Эта экстремальная акция завершилась для нашего балбеса отнюдь не утратой
девственности. Невезучий Йони не поделил с товарищами по йешиве белобрысую
проститутку Олесю, которую знала вся страна. И расстроившись, вызвал огонь на
себя. Олеся
стала знаменитостью после телепередачи «Факт», где она откровенно поведала о
своей судьбе. Исповедимыми путями эта трускавецкая пэтэушница попала в Каир.
Оттуда на перекладных в составе весьма однородной туристской группы пересекла
Синай, а через египетско-израильскую границу ее и подружек в мешках с гречневой
крупой перевез доброжелательный бедуин. Сначала
судьба занесла Олесю в Ашдод, под чуткое руководство грузинского еврея по имени
Марсель, изверга и скупердяя. Устав от побоев и поборов, девушка заявила
работодателю, что создает внутри коллектива профсоюзную ячейку. От такой
неожиданной инициативы Марсель впал в столбняк, а когда выпал, счел за благо
побыстрее сбыть этот рассадник социализма с рук. В конце длинной цепочки продаж
и перепродаж, сделок, бартерных обменов, закладов и выкупов Олесю приобрел
крупный тель-авивский сутенер Моше Орбан, член муниципального совета и лоббист.
Он активно пробивал принятие закона о легализации проституции, устраивал
митинги у канцелярии премьер-министра, а миловидную украинскую дурочку превратил
в символ своей борьбы. Орбан имел
широкие связи на самом верху, владел сетью автомобильных стоянок «Гипер-стоппер»,
рекламным агентством и футбольной командой второго эшелона. Он вышиб Олесе вид
на жительство, а затем в пропагандистских целях отправил ее на курсы повышения
квалификации в Амстердам. За счет заведения, разумеется. С берегов
Амстела Олеся вернулась дипломированным специалистом. Но в политику не пошла.
Она предпочла работать по специальности – и вскоре преуспела. Денег у
наших искателей приключений было в обрез. И чтобы возобладать красавицей,
прилепиться к ней телом и, возможно, душой, им пришлось скинуться и
делегировать в объятия нирваны кого-то одного. Жребий был
страшно несправедлив к Йонатану. Наш герой сначала расплакался, а потом заявил,
что донесет обо всем руководству йешивы. Реакцией на этот демарш и стали
послания с угрозами. Группа пейсатых товарищей решила нанести Йонатану
превентивный удар и стала терроризировать письмами семью Цванкеров. Все
открылось случайно. Одного из сочинителей вызвали в полицию по делу о поджоге
свиной лавки в Бней-Браке.

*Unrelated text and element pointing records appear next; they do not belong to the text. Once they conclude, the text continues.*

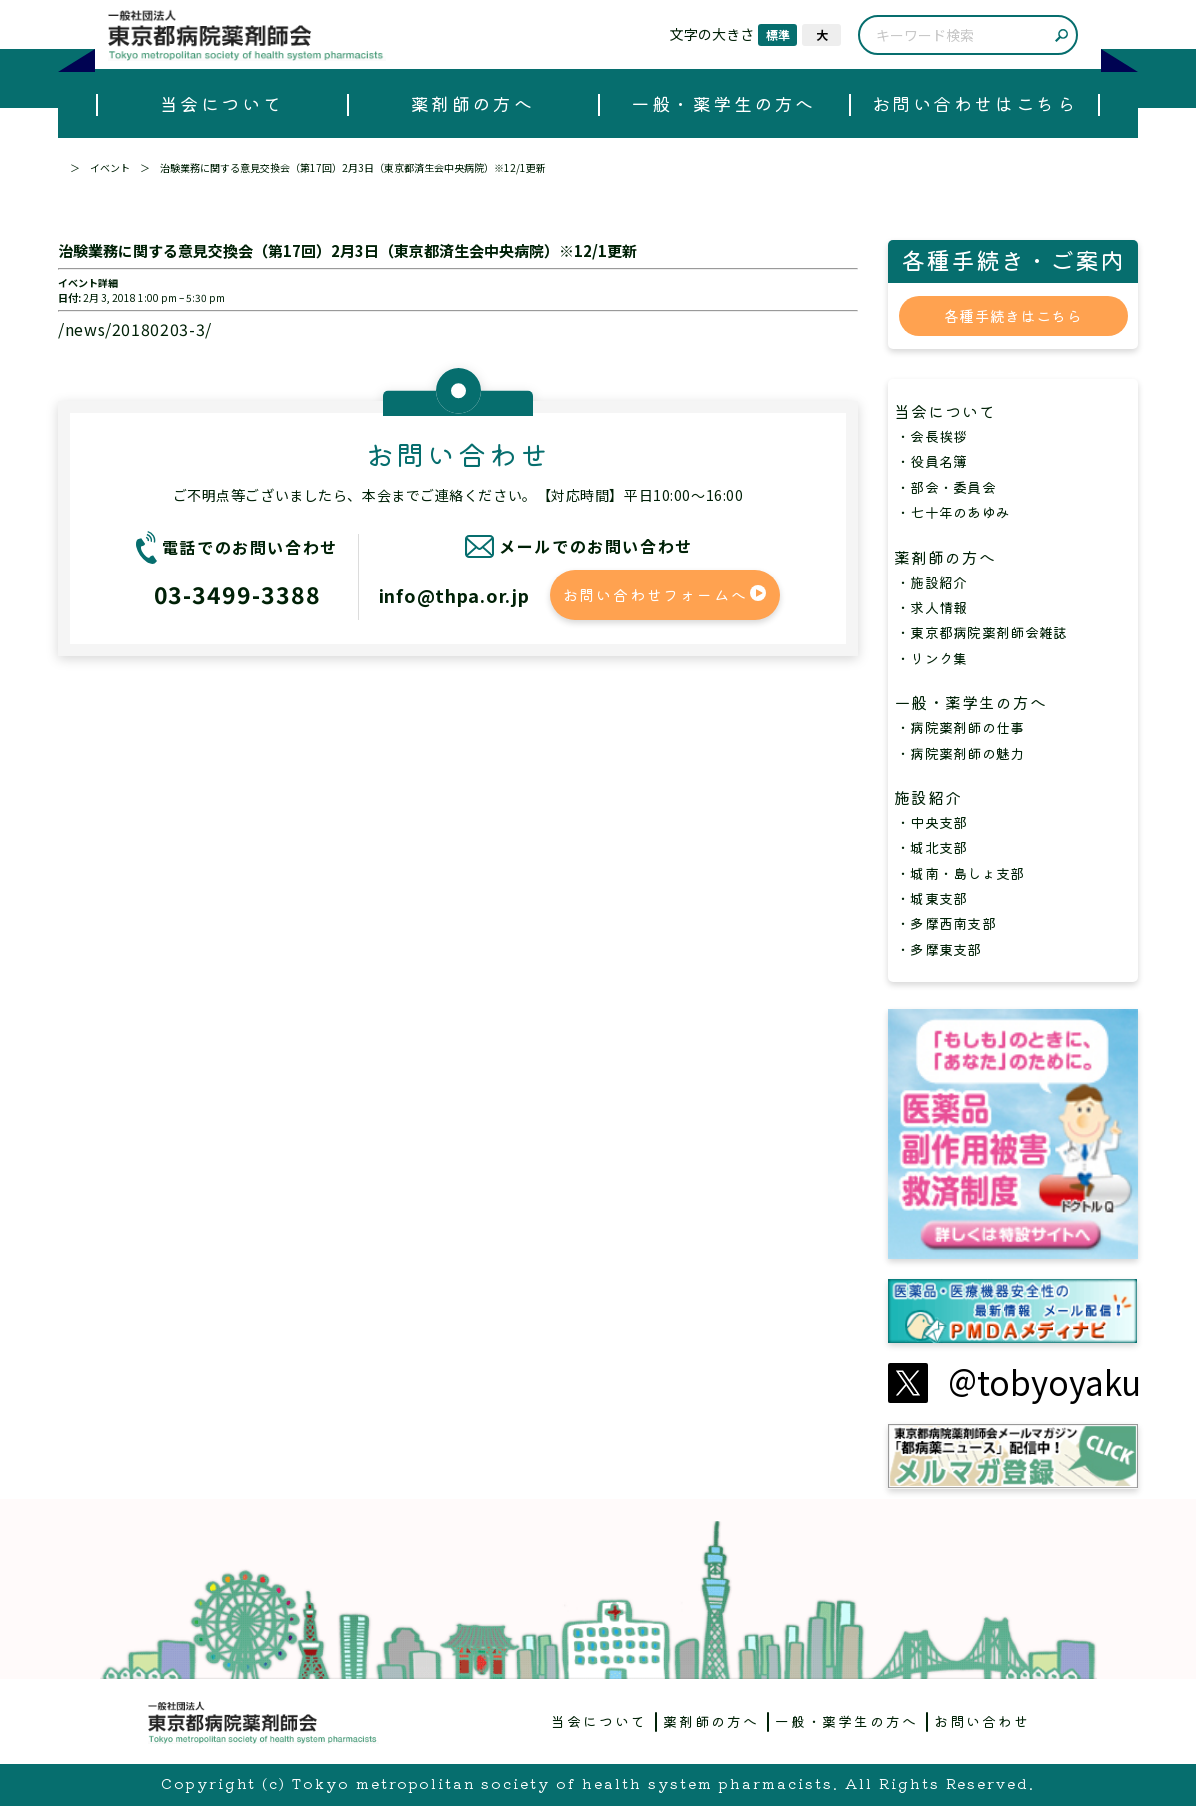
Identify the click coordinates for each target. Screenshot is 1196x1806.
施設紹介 (937, 797)
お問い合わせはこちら (974, 103)
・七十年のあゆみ (953, 512)
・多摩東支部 (939, 949)
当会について (221, 103)
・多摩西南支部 (946, 923)
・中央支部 (931, 822)
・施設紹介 (931, 582)
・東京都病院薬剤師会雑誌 (981, 632)
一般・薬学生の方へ (723, 103)
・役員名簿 (931, 461)
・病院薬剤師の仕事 (960, 727)
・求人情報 (931, 607)
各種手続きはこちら (1013, 315)
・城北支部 (931, 847)
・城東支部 (931, 898)
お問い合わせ (982, 1721)
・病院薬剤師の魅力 (960, 753)
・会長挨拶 (931, 436)
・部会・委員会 (946, 487)
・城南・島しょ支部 (960, 873)
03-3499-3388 (237, 594)
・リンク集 (931, 658)
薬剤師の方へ (472, 103)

Это был самый неопытный член команды. Он в своей
жизни еще ничего не поджигал. Но на первый же вопрос следователя о том, знает
ли он, зачем вызван на допрос, ответил утвердительно. И в подробностях поведал
историю с шантажом семьи Йонатана. Тут вспомнили о заявлении Цванкера, которое
пылилось в архиве уже несколько недель, извлекли его на свет и дали новому делу
законный ход.
– Горение,
господин Матвеев, это физико-химическая реакция,
процесс превращения вещества в пепел и прах. Сопровождается, между прочим,
интенсивным выделением энергии, а также теплообменом с окружающей средой… Горит
все – храм Артемиды Эфесской и рейхстаг, белковые тела и неорганические отходы,
одежда и совесть, голуби мира и презервативы, народные библиотеки и рукописи в
единственном экземпляре. При желании можно сжечь даже будущее – собрать в кучу
все прогнозы и предположения, пророчества и гадания на кофейной гуще, все
надежды и всю безнадегу людскую, полить нефтью или кровью, что, с философской
точки зрения, одно и то же, и поджечь. Славный получится костерок!.. –
Вы сошли с ума? –
А кого этим нынче удивишь? –
Да вы хоть понимаете, что наделали? –
Не понимаю. –
Что ж, пеняйте на себя. Я уже ничем помочь не могу… Быстро же они вас достали… Он
сказал это так, будто меня достали из кармана. Как носовой платок. Тоже мне образ.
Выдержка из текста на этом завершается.